§ **Goal of the exercise**
Only the lines from the first line of the material below to the line containing "Task: Zoom in with the plus button", inclusive, should be copied, each exactly as written.

§ **Stored data**
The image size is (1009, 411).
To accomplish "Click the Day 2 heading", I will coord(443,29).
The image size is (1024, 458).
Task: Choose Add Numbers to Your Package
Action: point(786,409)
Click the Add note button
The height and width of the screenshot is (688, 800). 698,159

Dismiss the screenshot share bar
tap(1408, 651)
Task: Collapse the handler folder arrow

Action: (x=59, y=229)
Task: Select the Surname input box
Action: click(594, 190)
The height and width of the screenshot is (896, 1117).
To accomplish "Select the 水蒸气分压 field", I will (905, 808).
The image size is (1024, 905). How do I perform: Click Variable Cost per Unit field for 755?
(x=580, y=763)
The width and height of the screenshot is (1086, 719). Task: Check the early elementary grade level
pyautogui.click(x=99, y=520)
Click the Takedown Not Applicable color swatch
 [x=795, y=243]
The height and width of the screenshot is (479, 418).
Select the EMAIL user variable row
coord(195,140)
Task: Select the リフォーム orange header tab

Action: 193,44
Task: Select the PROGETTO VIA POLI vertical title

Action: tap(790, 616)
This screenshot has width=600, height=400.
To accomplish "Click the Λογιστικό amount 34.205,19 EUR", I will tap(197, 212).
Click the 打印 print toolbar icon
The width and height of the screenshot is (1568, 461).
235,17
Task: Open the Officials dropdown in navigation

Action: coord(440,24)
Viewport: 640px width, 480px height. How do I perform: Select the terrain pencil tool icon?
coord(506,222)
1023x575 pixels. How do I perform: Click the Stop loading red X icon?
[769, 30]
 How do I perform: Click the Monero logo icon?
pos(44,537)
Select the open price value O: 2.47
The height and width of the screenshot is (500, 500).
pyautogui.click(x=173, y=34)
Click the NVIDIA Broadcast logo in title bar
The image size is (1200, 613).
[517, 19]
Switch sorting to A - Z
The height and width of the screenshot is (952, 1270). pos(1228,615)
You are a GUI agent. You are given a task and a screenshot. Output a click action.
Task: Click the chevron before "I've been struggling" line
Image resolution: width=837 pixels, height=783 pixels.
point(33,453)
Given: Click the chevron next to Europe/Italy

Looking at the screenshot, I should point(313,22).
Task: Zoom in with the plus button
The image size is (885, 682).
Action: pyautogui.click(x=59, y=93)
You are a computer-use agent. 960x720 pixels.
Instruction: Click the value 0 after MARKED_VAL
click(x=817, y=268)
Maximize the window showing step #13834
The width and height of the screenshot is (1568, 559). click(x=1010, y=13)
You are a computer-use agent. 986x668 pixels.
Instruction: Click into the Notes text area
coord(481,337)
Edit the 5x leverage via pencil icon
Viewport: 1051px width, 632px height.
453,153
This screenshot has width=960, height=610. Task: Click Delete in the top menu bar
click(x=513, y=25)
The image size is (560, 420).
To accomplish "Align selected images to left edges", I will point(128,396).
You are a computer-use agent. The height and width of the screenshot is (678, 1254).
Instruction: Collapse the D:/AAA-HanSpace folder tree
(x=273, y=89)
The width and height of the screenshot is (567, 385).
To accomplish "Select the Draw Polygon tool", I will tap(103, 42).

§ **Written solution**
The image size is (1009, 411).
To accomplish "Click the Day 2 heading", I will coord(443,29).
The image size is (1024, 458).
Task: Choose Add Numbers to Your Package
Action: point(786,409)
Click the Add note button
The height and width of the screenshot is (688, 800). 698,159

Dismiss the screenshot share bar
tap(1408, 651)
Task: Collapse the handler folder arrow

Action: (x=59, y=229)
Task: Select the Surname input box
Action: click(594, 190)
The height and width of the screenshot is (896, 1117).
To accomplish "Select the 水蒸气分压 field", I will (905, 808).
The image size is (1024, 905). How do I perform: Click Variable Cost per Unit field for 755?
(x=580, y=763)
The width and height of the screenshot is (1086, 719). Task: Check the early elementary grade level
pyautogui.click(x=99, y=520)
Click the Takedown Not Applicable color swatch
 [x=795, y=243]
The height and width of the screenshot is (479, 418).
Select the EMAIL user variable row
coord(195,140)
Task: Select the リフォーム orange header tab

Action: 193,44
Task: Select the PROGETTO VIA POLI vertical title

Action: tap(790, 616)
This screenshot has width=600, height=400.
To accomplish "Click the Λογιστικό amount 34.205,19 EUR", I will tap(197, 212).
Click the 打印 print toolbar icon
The width and height of the screenshot is (1568, 461).
235,17
Task: Open the Officials dropdown in navigation

Action: coord(440,24)
Viewport: 640px width, 480px height. How do I perform: Select the terrain pencil tool icon?
coord(506,222)
1023x575 pixels. How do I perform: Click the Stop loading red X icon?
[769, 30]
 How do I perform: Click the Monero logo icon?
pos(44,537)
Select the open price value O: 2.47
The height and width of the screenshot is (500, 500).
pyautogui.click(x=173, y=34)
Click the NVIDIA Broadcast logo in title bar
The image size is (1200, 613).
[517, 19]
Switch sorting to A - Z
The height and width of the screenshot is (952, 1270). pos(1228,615)
You are a GUI agent. You are given a task and a screenshot. Output a click action.
Task: Click the chevron before "I've been struggling" line
Image resolution: width=837 pixels, height=783 pixels.
point(33,453)
Given: Click the chevron next to Europe/Italy

Looking at the screenshot, I should point(313,22).
Task: Zoom in with the plus button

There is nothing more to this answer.